Mesmo que ele tente saltar e se ver livre do demónio que o tenta devorar ela não se deixa abalar, as unhas que cresceram consideravelmente estão demasiado bem enterradas para poder sair tão facilmente. Ela chupa o sangue que consegue e mastiga a carne com os pequenos dentes afiados que cresceram mal sentiram o sabor do líquido quente que lhe escorre pela ferida.

Tornou-se no seu verdadeiro eu, no monstro que é.

Mas, mesmo que saiba que está perdido, o rapaz não para, ele luta contra a cadeira e a cordas que o amarram, desistir não está nos seus planos.

E, finalmente, ele experiencia pela primeira vez a sorte.

A perna da cadeira faz um barulho demasiado alto quando parte, o rapaz aproveita o desequilíbrio e manda-se para o chão com o lanço que criou com o intuito de a partir ainda mais.

Não lhe interessa se o monstro continua agarrado a si, ele tem que escapar. 

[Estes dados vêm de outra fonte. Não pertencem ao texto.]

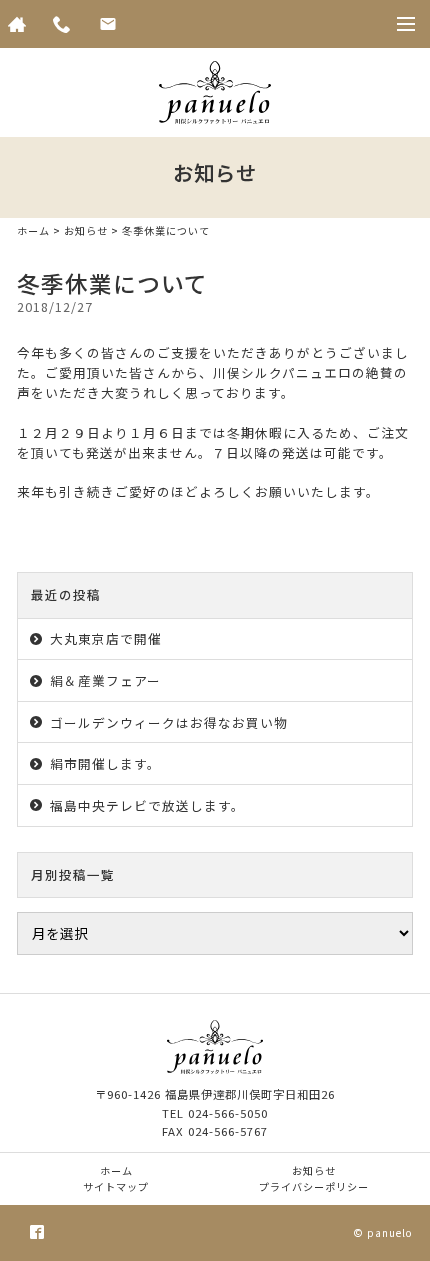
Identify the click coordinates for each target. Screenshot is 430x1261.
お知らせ (86, 230)
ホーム (33, 230)
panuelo (390, 1232)
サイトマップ (116, 1186)
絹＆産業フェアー (105, 680)
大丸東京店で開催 (106, 638)
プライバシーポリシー (314, 1186)
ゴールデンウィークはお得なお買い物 (169, 722)
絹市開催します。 (105, 763)
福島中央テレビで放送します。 (147, 805)
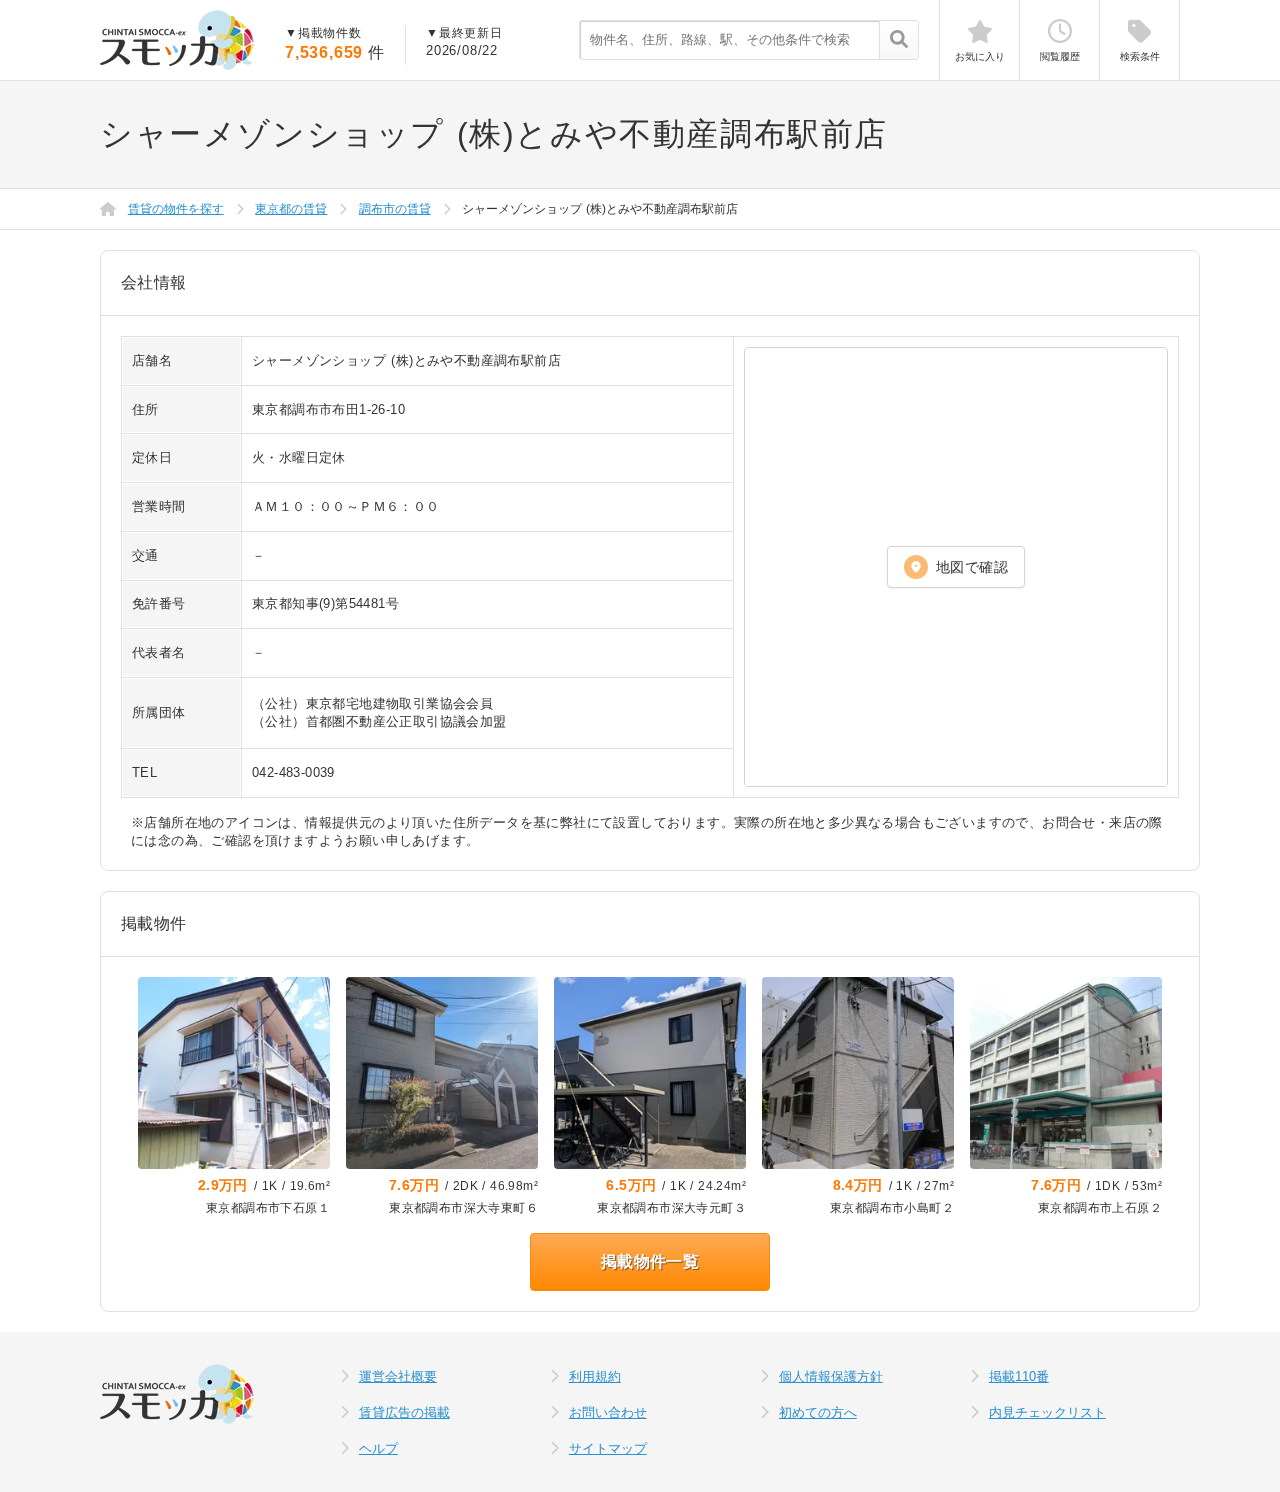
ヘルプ (378, 1448)
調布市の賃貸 (395, 209)
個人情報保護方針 (831, 1376)
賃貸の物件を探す (176, 209)
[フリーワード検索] (898, 41)
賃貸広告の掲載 (404, 1412)
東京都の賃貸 (291, 209)
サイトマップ (608, 1448)
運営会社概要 (398, 1376)
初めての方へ (818, 1412)
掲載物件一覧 (650, 1261)
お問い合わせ (608, 1412)
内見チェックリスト (1047, 1412)
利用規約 (595, 1376)
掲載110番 (1019, 1376)
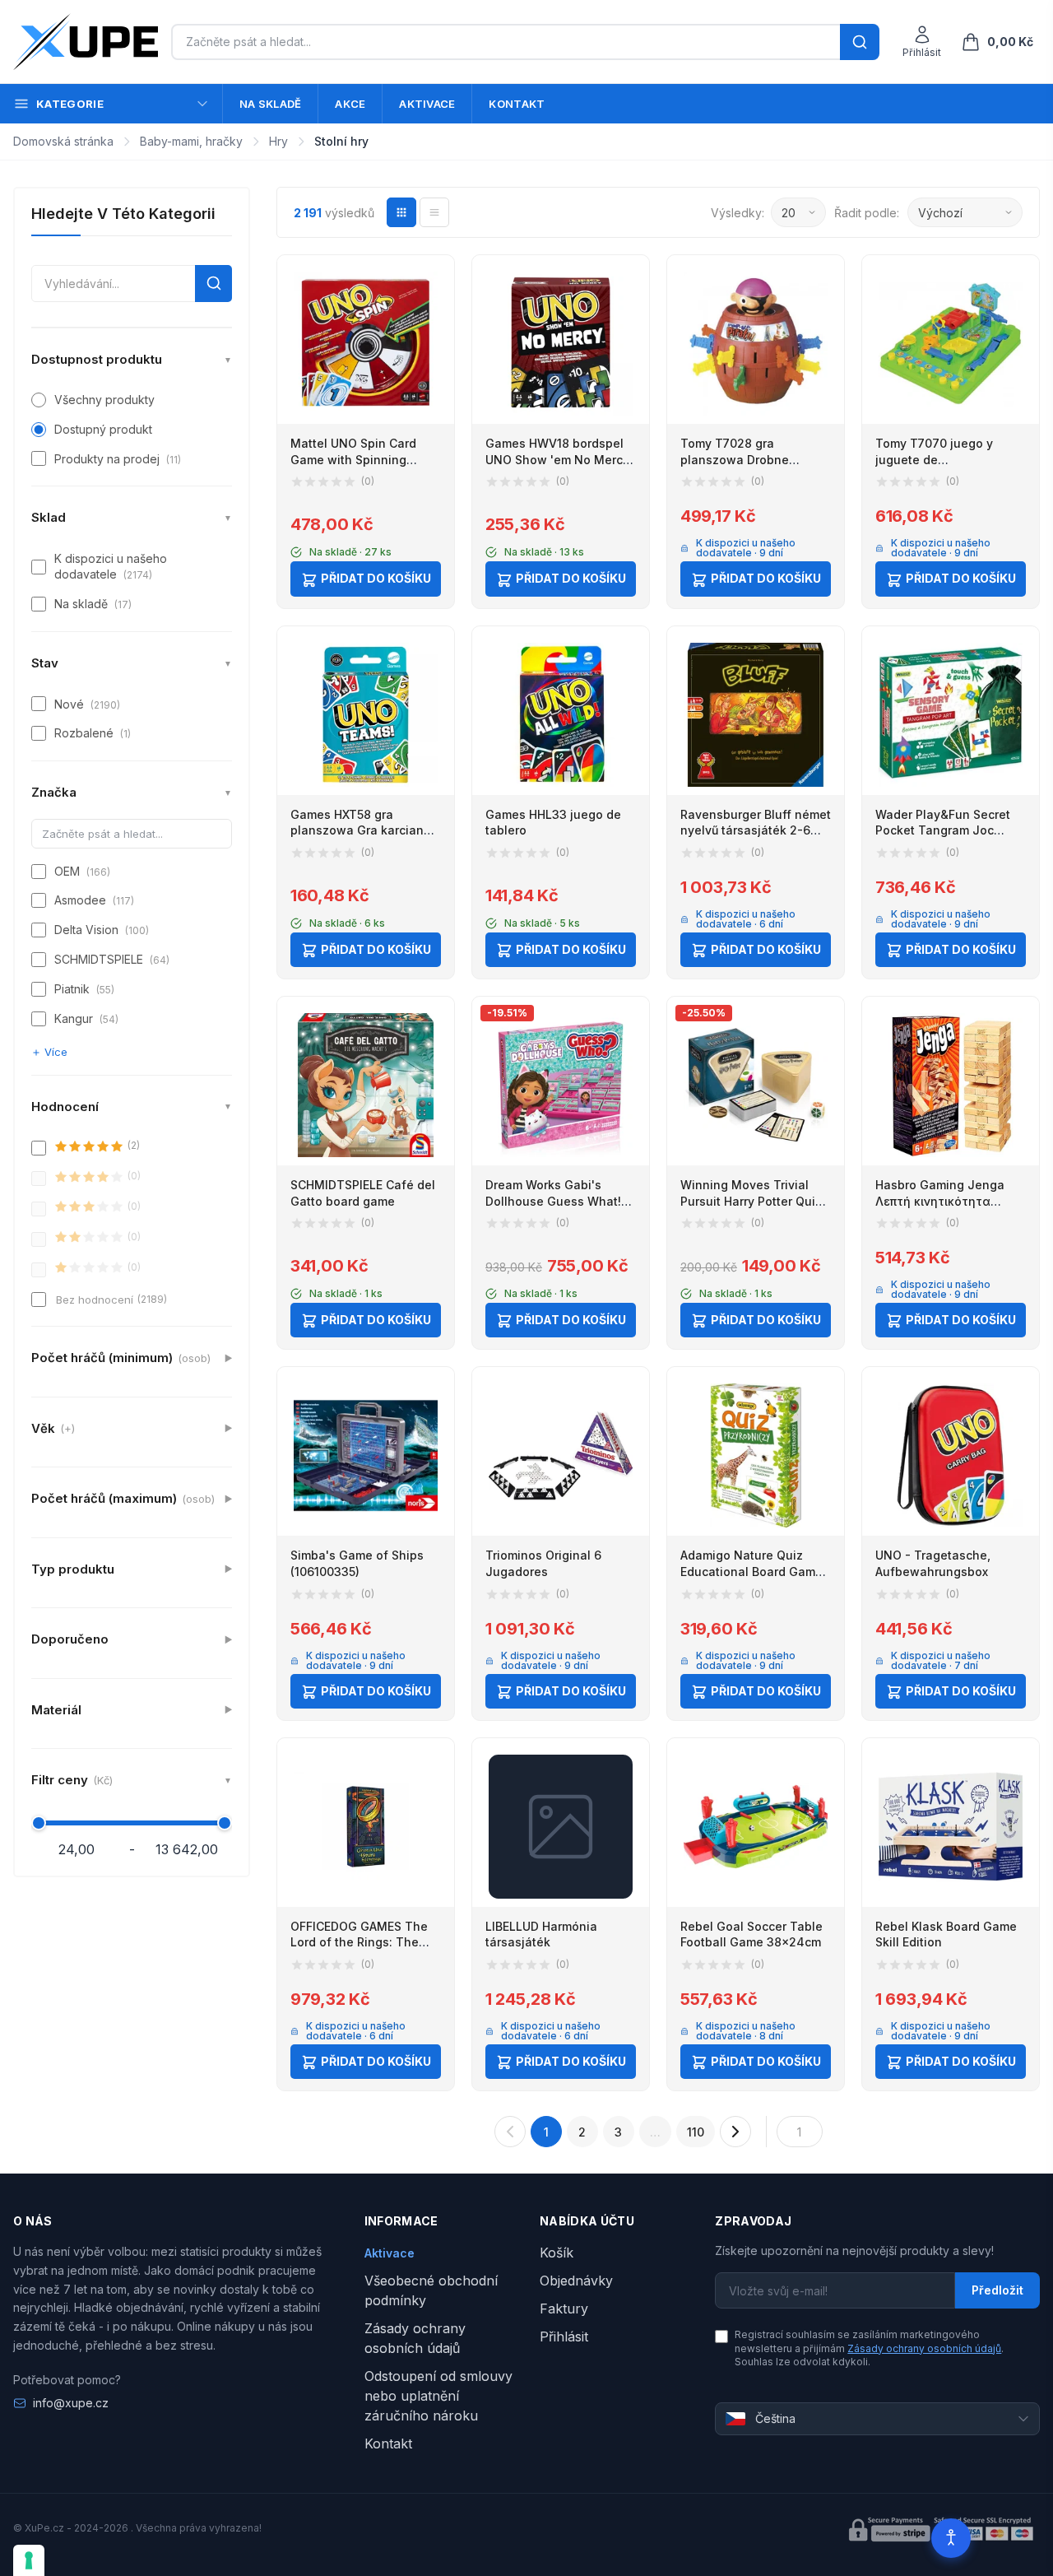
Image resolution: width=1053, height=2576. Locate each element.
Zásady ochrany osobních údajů (924, 2348)
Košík (556, 2252)
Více (55, 1051)
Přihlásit (564, 2336)
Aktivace (427, 103)
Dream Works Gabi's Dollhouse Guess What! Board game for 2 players (558, 1201)
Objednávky (576, 2280)
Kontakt (517, 103)
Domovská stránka (63, 141)
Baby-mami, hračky (191, 141)
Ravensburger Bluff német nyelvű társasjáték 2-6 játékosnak (755, 830)
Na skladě (270, 103)
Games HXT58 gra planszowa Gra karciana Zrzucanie (360, 830)
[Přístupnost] (951, 2538)
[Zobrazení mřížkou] (401, 212)
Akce (350, 103)
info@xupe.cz (71, 2403)
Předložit (997, 2290)
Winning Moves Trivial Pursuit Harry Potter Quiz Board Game (751, 1201)
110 (695, 2132)
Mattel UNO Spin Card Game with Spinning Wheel (353, 459)
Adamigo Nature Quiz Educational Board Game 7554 (751, 1571)
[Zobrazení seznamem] (434, 212)
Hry (278, 141)
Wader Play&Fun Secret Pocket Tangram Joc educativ (942, 830)
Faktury (564, 2308)
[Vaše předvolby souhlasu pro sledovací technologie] (28, 2560)
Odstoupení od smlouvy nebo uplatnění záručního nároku (438, 2396)
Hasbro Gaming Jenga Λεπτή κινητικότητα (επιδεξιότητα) (939, 1201)
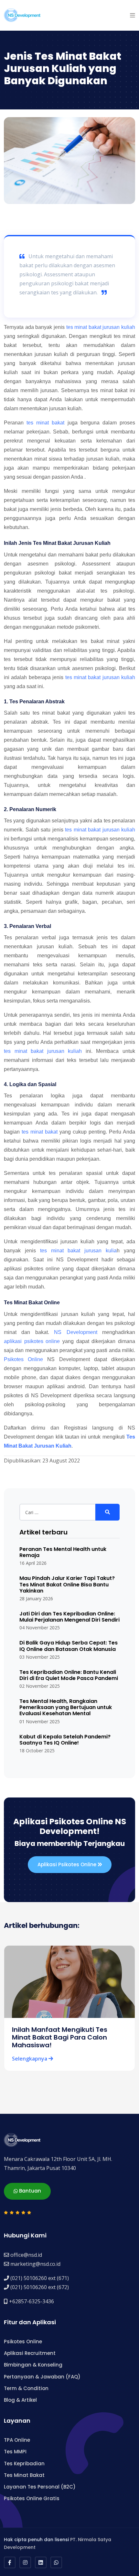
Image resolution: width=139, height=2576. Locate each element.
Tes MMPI (15, 2451)
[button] (132, 15)
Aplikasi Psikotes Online (67, 1864)
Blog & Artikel (20, 2400)
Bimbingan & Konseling (33, 2364)
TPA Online (17, 2440)
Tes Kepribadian (24, 2463)
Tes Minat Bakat (24, 2475)
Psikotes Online (23, 1359)
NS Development (75, 1332)
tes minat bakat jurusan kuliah (100, 327)
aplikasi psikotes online (32, 1341)
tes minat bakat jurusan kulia (78, 1250)
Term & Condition (26, 2388)
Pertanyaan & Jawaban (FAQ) (42, 2376)
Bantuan (29, 2190)
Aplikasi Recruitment (30, 2353)
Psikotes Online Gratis (31, 2498)
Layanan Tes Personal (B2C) (40, 2486)
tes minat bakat (45, 422)
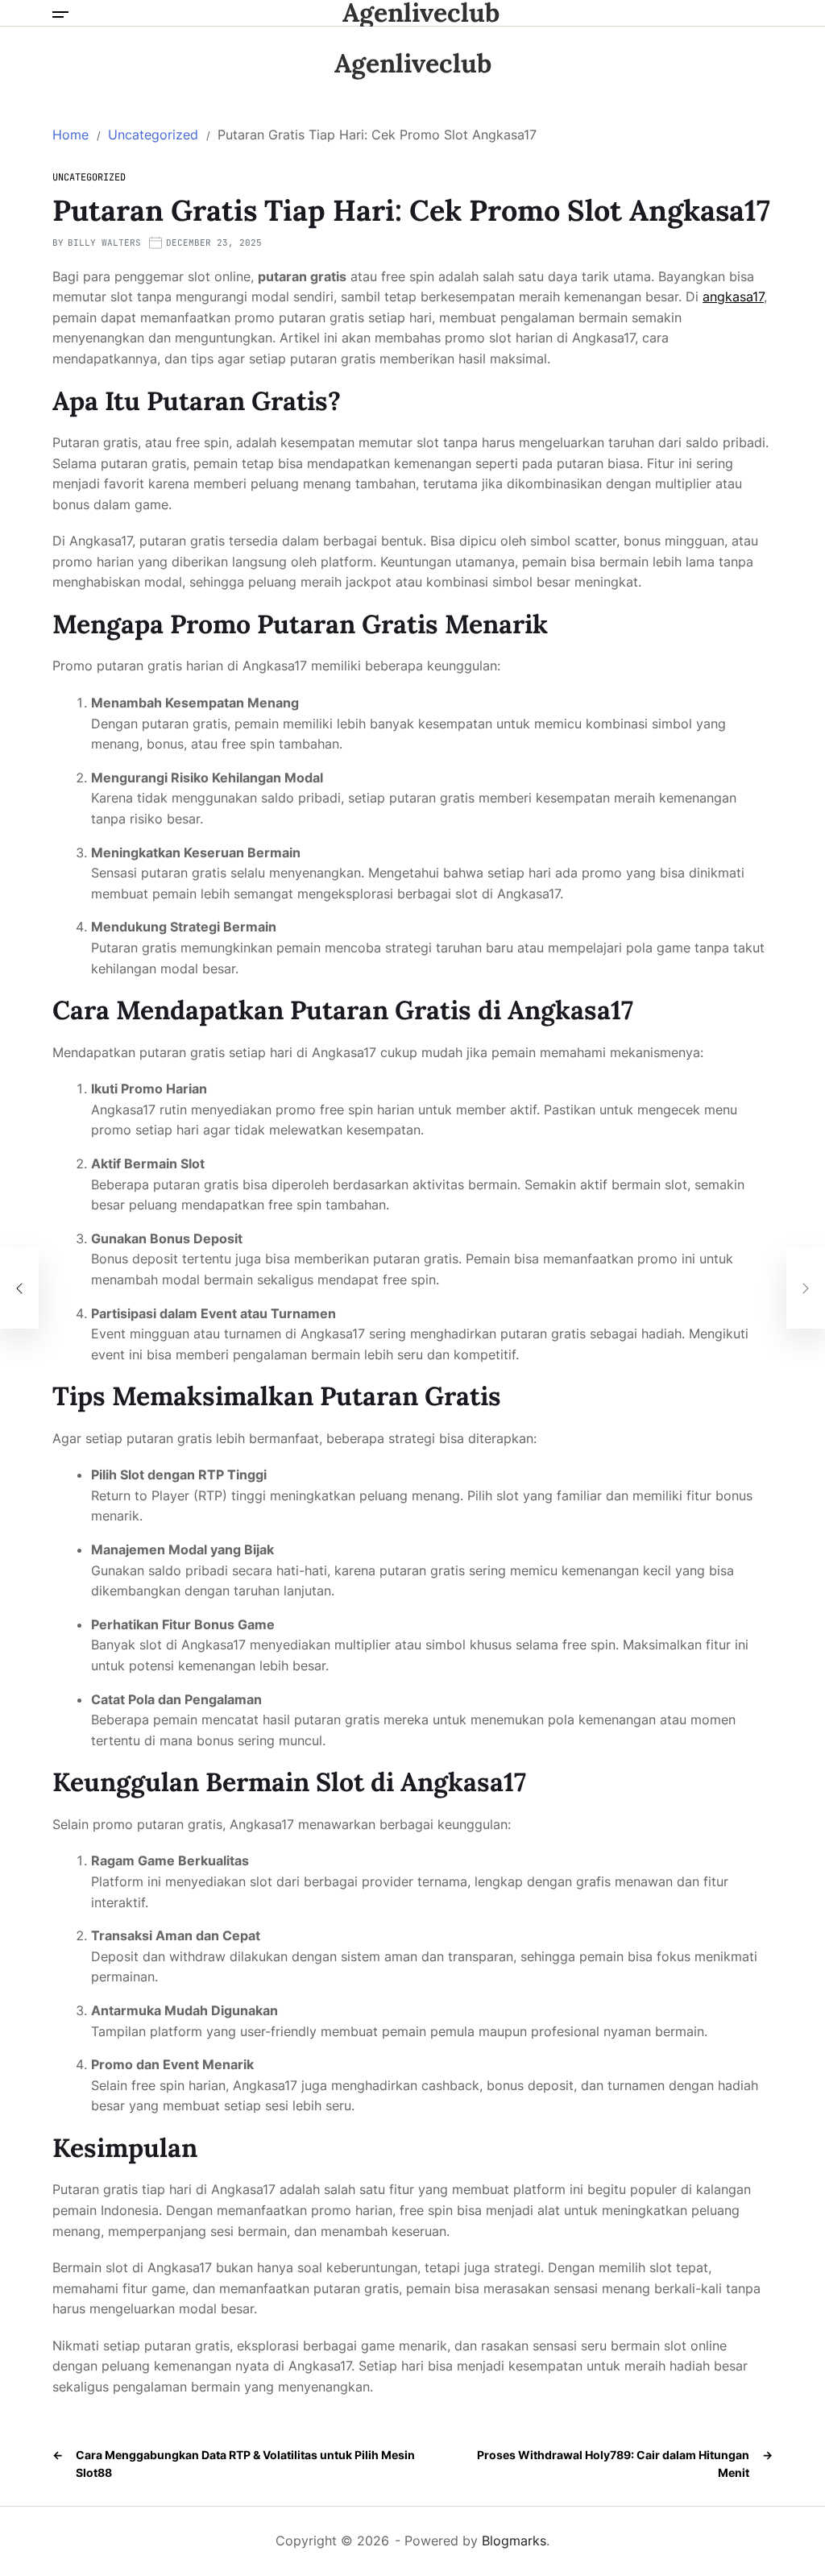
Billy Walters (104, 242)
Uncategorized (89, 177)
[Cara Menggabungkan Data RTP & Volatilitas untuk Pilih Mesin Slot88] (19, 1288)
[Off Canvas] (60, 14)
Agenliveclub (421, 13)
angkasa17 (733, 296)
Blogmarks (514, 2540)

Desajeitadamente se mete de pé, arrancando a criatura colada a ele, sentindo a sua pele rasgar ainda mais. Mas a dor não aparece, a adrenalina está a níveis demasiado elevados para ele se importar.

Os homens ficam surpresos e as suas respostas são lentas, comparado com o rapaz que, mesmo com as mãos ainda presas e um pau de cadeira ainda preso ao joelho, salta para o sofá e depois para a janela atrás dele, partindo-a com o corpo.

Ele cai na relva, rodeado de vidros e com o pau de madeira espetado na carne, e atreve-se a olhar para trás. Os dois homens já estão a abrir a porta para o perseguir, mas de alguma maneira isso não lhe importa, os seus olhos caem apenas na criatura, agora nos braços da mãe.

Está a dormir e o seu corpo já não tem a pele rosada de bebé, está agora roxa, completamente cheia de pisaduras circulares que aumentam e a cobrem toda.

É a coisa mais assustadora que alguma vez viu.

Mas, mesmo assim, sente-se aliviado, porque tem a certeza que o monstro morreu, ninguém, nem mesmo uma criatura como aquela sobreviveria àquela deterioração corporal, está demasiado quieta para estar viva.

Ele fica convicto que matou a criatura, que algo dentro de si a magoou, que é especial, que poderá sobreviver por mais um dia devido à sua coragem e mutação estranha no sangue que consegue matar demónios.

Por isso, de peito cheio e com a sensação de que teve uma pequena percentagem da sua vingança concretizada, faz a única coisa lógica, corre para nunca mais lá voltar.  

Aqui estou eu com um novo livro, desta vez com um novo monstro, o nosso Bruisan! Entenderão um pouco mais sobre esta espécie mais em frente não se preocupem!
Eu realmente espero que gostem, estou me divertindo bastante a escrevê-la e se vir que vocês estão a ter uma resposta positiva me motivará a escrever e a postar mais rápido!